### Exercise objective
Repeat the entries shown below with every word and mark intact.

### Data for review
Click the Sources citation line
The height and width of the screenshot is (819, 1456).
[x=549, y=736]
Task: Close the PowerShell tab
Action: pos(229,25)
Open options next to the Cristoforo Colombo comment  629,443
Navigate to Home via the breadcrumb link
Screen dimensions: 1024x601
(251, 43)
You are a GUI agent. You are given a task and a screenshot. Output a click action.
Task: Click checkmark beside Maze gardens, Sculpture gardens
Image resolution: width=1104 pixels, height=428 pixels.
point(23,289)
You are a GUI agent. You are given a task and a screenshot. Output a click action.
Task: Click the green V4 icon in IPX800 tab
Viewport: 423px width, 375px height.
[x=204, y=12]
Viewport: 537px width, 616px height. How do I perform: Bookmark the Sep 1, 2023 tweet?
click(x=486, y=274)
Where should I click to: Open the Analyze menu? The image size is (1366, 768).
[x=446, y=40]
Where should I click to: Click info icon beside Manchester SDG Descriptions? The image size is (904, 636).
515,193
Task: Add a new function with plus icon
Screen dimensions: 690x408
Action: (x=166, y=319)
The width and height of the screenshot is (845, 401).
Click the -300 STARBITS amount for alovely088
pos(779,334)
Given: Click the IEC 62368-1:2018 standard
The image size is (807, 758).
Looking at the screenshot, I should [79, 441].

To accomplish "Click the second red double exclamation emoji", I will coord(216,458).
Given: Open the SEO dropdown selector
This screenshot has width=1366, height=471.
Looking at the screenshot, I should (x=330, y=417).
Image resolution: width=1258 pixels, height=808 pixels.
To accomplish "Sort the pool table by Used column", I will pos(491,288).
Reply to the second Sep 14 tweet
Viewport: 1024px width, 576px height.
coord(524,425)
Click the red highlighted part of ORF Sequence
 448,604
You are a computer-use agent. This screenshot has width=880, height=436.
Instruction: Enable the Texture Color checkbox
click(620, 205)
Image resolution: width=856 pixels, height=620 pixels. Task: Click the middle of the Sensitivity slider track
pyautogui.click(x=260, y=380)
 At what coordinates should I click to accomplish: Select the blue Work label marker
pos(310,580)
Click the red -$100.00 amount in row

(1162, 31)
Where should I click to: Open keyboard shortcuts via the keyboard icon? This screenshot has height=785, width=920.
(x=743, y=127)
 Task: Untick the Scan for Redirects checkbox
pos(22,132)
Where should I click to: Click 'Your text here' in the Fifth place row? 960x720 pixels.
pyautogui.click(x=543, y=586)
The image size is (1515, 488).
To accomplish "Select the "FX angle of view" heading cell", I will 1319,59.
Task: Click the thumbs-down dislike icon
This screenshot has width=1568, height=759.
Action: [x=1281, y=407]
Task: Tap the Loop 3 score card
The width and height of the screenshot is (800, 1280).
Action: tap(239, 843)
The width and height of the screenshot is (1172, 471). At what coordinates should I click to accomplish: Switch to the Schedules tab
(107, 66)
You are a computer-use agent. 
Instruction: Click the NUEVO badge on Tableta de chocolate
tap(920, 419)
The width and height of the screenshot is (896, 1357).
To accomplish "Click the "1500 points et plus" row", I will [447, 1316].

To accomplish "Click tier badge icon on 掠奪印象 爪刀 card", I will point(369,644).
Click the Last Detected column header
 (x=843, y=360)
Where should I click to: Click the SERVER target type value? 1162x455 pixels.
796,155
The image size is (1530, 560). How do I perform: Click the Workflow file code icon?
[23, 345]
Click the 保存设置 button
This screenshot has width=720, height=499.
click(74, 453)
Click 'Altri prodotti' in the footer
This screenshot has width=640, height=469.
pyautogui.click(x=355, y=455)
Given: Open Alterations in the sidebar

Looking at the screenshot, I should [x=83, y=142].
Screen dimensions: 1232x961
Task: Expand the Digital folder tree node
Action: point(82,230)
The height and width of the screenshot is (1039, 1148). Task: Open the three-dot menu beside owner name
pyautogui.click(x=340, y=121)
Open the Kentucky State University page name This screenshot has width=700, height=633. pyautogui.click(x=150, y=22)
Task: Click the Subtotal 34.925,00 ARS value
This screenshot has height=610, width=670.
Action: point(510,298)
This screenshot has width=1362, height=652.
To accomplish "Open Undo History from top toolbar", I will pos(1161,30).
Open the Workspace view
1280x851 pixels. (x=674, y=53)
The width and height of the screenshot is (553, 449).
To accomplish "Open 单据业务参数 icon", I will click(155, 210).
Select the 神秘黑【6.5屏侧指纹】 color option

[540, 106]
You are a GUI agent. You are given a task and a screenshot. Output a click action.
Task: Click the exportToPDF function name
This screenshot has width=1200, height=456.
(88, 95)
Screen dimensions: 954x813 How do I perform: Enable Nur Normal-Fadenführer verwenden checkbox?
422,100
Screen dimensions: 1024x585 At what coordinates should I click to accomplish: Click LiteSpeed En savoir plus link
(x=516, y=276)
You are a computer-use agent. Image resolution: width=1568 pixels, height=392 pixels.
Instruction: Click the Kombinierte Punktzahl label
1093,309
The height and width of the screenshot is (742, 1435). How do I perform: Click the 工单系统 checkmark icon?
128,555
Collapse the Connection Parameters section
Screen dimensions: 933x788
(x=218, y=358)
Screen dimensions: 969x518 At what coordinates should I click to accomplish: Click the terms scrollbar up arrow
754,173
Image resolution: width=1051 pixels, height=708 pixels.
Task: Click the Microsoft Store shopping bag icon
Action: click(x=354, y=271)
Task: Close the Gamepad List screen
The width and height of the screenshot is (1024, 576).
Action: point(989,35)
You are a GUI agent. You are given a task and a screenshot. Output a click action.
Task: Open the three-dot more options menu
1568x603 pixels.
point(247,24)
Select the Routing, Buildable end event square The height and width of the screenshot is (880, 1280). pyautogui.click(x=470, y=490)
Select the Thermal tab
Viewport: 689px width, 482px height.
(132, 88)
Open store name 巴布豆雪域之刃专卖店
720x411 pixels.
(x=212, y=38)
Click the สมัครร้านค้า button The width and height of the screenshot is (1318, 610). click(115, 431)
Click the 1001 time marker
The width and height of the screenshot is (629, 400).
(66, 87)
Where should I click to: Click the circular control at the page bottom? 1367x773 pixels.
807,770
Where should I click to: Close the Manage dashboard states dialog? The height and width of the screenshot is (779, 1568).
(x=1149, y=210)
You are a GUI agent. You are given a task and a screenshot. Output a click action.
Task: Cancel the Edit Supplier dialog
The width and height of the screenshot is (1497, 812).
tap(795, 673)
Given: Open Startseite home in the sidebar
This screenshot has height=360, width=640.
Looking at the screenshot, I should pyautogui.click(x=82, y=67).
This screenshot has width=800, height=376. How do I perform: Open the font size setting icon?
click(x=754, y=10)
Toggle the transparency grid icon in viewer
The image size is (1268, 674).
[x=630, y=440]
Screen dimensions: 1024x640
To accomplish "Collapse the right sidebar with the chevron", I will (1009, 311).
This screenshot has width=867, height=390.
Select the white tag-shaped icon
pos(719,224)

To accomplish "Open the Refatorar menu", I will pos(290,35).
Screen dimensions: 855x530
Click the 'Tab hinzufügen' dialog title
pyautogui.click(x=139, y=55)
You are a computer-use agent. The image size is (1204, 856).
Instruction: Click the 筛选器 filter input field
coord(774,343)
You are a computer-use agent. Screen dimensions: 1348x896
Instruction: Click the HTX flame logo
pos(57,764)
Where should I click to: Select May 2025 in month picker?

### Response area
Click the Sources citation line
The height and width of the screenshot is (819, 1456).
[x=549, y=736]
Task: Close the PowerShell tab
Action: pos(229,25)
Open options next to the Cristoforo Colombo comment  629,443
Navigate to Home via the breadcrumb link
Screen dimensions: 1024x601
(251, 43)
You are a GUI agent. You are given a task and a screenshot. Output a click action.
Task: Click checkmark beside Maze gardens, Sculpture gardens
Image resolution: width=1104 pixels, height=428 pixels.
point(23,289)
You are a GUI agent. You are given a task and a screenshot. Output a click action.
Task: Click the green V4 icon in IPX800 tab
Viewport: 423px width, 375px height.
[x=204, y=12]
Viewport: 537px width, 616px height. How do I perform: Bookmark the Sep 1, 2023 tweet?
click(x=486, y=274)
Where should I click to: Open the Analyze menu? The image size is (1366, 768).
[x=446, y=40]
Where should I click to: Click info icon beside Manchester SDG Descriptions? The image size is (904, 636).
515,193
Task: Add a new function with plus icon
Screen dimensions: 690x408
Action: (x=166, y=319)
The width and height of the screenshot is (845, 401).
Click the -300 STARBITS amount for alovely088
pos(779,334)
Given: Click the IEC 62368-1:2018 standard
The image size is (807, 758).
Looking at the screenshot, I should [79, 441].

To accomplish "Click the second red double exclamation emoji", I will coord(216,458).
Given: Open the SEO dropdown selector
This screenshot has width=1366, height=471.
Looking at the screenshot, I should (x=330, y=417).
Image resolution: width=1258 pixels, height=808 pixels.
To accomplish "Sort the pool table by Used column", I will pos(491,288).
Reply to the second Sep 14 tweet
Viewport: 1024px width, 576px height.
coord(524,425)
Click the red highlighted part of ORF Sequence
 448,604
You are a computer-use agent. This screenshot has width=880, height=436.
Instruction: Enable the Texture Color checkbox
click(620, 205)
Image resolution: width=856 pixels, height=620 pixels. Task: Click the middle of the Sensitivity slider track
pyautogui.click(x=260, y=380)
 At what coordinates should I click to accomplish: Select the blue Work label marker
pos(310,580)
Click the red -$100.00 amount in row

(1162, 31)
Where should I click to: Open keyboard shortcuts via the keyboard icon? This screenshot has height=785, width=920.
(x=743, y=127)
 Task: Untick the Scan for Redirects checkbox
pos(22,132)
Where should I click to: Click 'Your text here' in the Fifth place row? 960x720 pixels.
pyautogui.click(x=543, y=586)
The image size is (1515, 488).
To accomplish "Select the "FX angle of view" heading cell", I will 1319,59.
Task: Click the thumbs-down dislike icon
This screenshot has width=1568, height=759.
Action: [x=1281, y=407]
Task: Tap the Loop 3 score card
The width and height of the screenshot is (800, 1280).
Action: tap(239, 843)
The width and height of the screenshot is (1172, 471). At what coordinates should I click to accomplish: Switch to the Schedules tab
(107, 66)
You are a computer-use agent. 
Instruction: Click the NUEVO badge on Tableta de chocolate
tap(920, 419)
The width and height of the screenshot is (896, 1357).
To accomplish "Click the "1500 points et plus" row", I will [447, 1316].

To accomplish "Click tier badge icon on 掠奪印象 爪刀 card", I will point(369,644).
Click the Last Detected column header
 (x=843, y=360)
Where should I click to: Click the SERVER target type value? 1162x455 pixels.
796,155
The image size is (1530, 560). How do I perform: Click the Workflow file code icon?
[23, 345]
Click the 保存设置 button
This screenshot has width=720, height=499.
click(74, 453)
Click 'Altri prodotti' in the footer
This screenshot has width=640, height=469.
pyautogui.click(x=355, y=455)
Given: Open Alterations in the sidebar

Looking at the screenshot, I should [x=83, y=142].
Screen dimensions: 1232x961
Task: Expand the Digital folder tree node
Action: point(82,230)
The height and width of the screenshot is (1039, 1148). Task: Open the three-dot menu beside owner name
pyautogui.click(x=340, y=121)
Open the Kentucky State University page name This screenshot has width=700, height=633. pyautogui.click(x=150, y=22)
Task: Click the Subtotal 34.925,00 ARS value
This screenshot has height=610, width=670.
Action: point(510,298)
This screenshot has width=1362, height=652.
To accomplish "Open Undo History from top toolbar", I will pos(1161,30).
Open the Workspace view
1280x851 pixels. (x=674, y=53)
The width and height of the screenshot is (553, 449).
To accomplish "Open 单据业务参数 icon", I will click(155, 210).
Select the 神秘黑【6.5屏侧指纹】 color option

[540, 106]
You are a GUI agent. You are given a task and a screenshot. Output a click action.
Task: Click the exportToPDF function name
This screenshot has width=1200, height=456.
(88, 95)
Screen dimensions: 954x813 How do I perform: Enable Nur Normal-Fadenführer verwenden checkbox?
422,100
Screen dimensions: 1024x585 At what coordinates should I click to accomplish: Click LiteSpeed En savoir plus link
(x=516, y=276)
You are a computer-use agent. Image resolution: width=1568 pixels, height=392 pixels.
Instruction: Click the Kombinierte Punktzahl label
1093,309
The height and width of the screenshot is (742, 1435). How do I perform: Click the 工单系统 checkmark icon?
128,555
Collapse the Connection Parameters section
Screen dimensions: 933x788
(x=218, y=358)
Screen dimensions: 969x518 At what coordinates should I click to accomplish: Click the terms scrollbar up arrow
754,173
Image resolution: width=1051 pixels, height=708 pixels.
Task: Click the Microsoft Store shopping bag icon
Action: click(x=354, y=271)
Task: Close the Gamepad List screen
The width and height of the screenshot is (1024, 576).
Action: point(989,35)
You are a GUI agent. You are given a task and a screenshot. Output a click action.
Task: Open the three-dot more options menu
1568x603 pixels.
point(247,24)
Select the Routing, Buildable end event square The height and width of the screenshot is (880, 1280). pyautogui.click(x=470, y=490)
Select the Thermal tab
Viewport: 689px width, 482px height.
(132, 88)
Open store name 巴布豆雪域之刃专卖店
720x411 pixels.
(x=212, y=38)
Click the สมัครร้านค้า button The width and height of the screenshot is (1318, 610). click(115, 431)
Click the 1001 time marker
The width and height of the screenshot is (629, 400).
(66, 87)
Where should I click to: Click the circular control at the page bottom? 1367x773 pixels.
807,770
Where should I click to: Close the Manage dashboard states dialog? The height and width of the screenshot is (779, 1568).
(x=1149, y=210)
You are a GUI agent. You are given a task and a screenshot. Output a click action.
Task: Cancel the Edit Supplier dialog
The width and height of the screenshot is (1497, 812).
tap(795, 673)
Given: Open Startseite home in the sidebar
This screenshot has height=360, width=640.
Looking at the screenshot, I should pyautogui.click(x=82, y=67).
This screenshot has width=800, height=376. How do I perform: Open the font size setting icon?
click(x=754, y=10)
Toggle the transparency grid icon in viewer
The image size is (1268, 674).
[x=630, y=440]
Screen dimensions: 1024x640
To accomplish "Collapse the right sidebar with the chevron", I will (1009, 311).
This screenshot has width=867, height=390.
Select the white tag-shaped icon
pos(719,224)

To accomplish "Open the Refatorar menu", I will pos(290,35).
Screen dimensions: 855x530
Click the 'Tab hinzufügen' dialog title
pyautogui.click(x=139, y=55)
You are a computer-use agent. The image size is (1204, 856).
Instruction: Click the 筛选器 filter input field
coord(774,343)
You are a computer-use agent. Screen dimensions: 1348x896
Instruction: Click the HTX flame logo
pos(57,764)
Where should I click to: Select May 2025 in month picker?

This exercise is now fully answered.